→ **Activity**: The answer is a stretch of the material below, returned exactly: the line containing "木場潟の春まつり１ (698, 711)", the line containing "Get the mobile app (78, 2460)", and all lines between.

── Supplied records ──

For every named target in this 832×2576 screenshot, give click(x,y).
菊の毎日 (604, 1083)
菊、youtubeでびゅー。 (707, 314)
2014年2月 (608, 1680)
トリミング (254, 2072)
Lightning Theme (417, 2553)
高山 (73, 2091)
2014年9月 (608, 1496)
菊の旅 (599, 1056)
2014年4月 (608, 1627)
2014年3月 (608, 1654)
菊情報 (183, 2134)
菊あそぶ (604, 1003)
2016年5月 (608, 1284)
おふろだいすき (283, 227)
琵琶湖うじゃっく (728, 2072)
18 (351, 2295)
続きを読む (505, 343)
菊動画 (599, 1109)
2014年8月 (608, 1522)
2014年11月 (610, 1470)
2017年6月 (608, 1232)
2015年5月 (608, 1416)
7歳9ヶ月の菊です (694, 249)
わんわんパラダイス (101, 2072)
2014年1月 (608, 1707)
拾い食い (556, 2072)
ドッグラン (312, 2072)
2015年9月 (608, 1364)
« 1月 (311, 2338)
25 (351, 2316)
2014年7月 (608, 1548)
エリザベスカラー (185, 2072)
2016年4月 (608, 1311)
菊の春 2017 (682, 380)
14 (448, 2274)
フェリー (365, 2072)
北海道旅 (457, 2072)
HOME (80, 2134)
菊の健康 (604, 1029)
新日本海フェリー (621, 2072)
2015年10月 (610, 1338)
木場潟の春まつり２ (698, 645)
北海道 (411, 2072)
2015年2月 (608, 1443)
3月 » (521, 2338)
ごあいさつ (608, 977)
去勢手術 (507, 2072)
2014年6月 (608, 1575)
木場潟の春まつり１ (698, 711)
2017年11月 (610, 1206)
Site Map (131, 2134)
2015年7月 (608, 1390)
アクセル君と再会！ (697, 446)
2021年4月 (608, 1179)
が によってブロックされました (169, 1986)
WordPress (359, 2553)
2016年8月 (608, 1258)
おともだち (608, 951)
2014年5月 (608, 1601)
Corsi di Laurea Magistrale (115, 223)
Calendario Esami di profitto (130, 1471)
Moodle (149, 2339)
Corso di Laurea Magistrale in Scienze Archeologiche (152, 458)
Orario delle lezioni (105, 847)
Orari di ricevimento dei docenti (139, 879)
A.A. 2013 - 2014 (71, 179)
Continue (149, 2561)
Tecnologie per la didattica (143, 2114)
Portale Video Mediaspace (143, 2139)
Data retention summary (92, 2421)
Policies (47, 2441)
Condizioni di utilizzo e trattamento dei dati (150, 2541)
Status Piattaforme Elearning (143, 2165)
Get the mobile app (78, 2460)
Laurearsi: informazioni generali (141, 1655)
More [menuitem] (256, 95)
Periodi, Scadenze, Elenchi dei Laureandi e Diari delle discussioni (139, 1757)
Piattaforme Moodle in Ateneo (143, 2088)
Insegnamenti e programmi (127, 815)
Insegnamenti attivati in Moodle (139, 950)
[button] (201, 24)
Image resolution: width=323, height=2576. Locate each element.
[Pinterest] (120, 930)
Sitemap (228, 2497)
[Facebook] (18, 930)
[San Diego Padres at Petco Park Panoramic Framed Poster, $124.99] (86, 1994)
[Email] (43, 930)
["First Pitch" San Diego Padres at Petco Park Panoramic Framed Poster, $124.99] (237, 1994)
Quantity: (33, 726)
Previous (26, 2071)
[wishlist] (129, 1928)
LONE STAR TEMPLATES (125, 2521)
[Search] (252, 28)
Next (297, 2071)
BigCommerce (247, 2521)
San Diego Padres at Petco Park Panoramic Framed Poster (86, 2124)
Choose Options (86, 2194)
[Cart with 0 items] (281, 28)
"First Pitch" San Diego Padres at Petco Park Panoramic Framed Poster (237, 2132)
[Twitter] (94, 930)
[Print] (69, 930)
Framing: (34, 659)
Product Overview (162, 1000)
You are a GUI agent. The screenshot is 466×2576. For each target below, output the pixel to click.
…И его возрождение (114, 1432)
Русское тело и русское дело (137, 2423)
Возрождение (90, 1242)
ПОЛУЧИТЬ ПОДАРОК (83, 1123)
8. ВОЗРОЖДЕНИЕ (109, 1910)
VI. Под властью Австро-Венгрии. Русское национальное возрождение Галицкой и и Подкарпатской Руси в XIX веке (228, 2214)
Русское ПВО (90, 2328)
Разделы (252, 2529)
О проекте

───

→ **Result**:
木場潟の春まつり１ (698, 711)
2017年11月 (610, 1206)
Site Map (131, 2134)
2015年7月 (608, 1390)
アクセル君と再会！ (697, 446)
2021年4月 (608, 1179)
が によってブロックされました (169, 1986)
WordPress (359, 2553)
2016年8月 (608, 1258)
おともだち (608, 951)
2014年5月 (608, 1601)
Corsi di Laurea Magistrale (115, 223)
Calendario Esami di profitto (130, 1471)
Moodle (149, 2339)
Corso di Laurea Magistrale in Scienze Archeologiche (152, 458)
Orario delle lezioni (105, 847)
Orari di ricevimento dei docenti (139, 879)
A.A. 2013 - 2014 (71, 179)
Continue (149, 2561)
Tecnologie per la didattica (143, 2114)
Portale Video Mediaspace (143, 2139)
Data retention summary (92, 2421)
Policies (47, 2441)
Condizioni di utilizzo e trattamento dei dati (150, 2541)
Status Piattaforme Elearning (143, 2165)
Get the mobile app (78, 2460)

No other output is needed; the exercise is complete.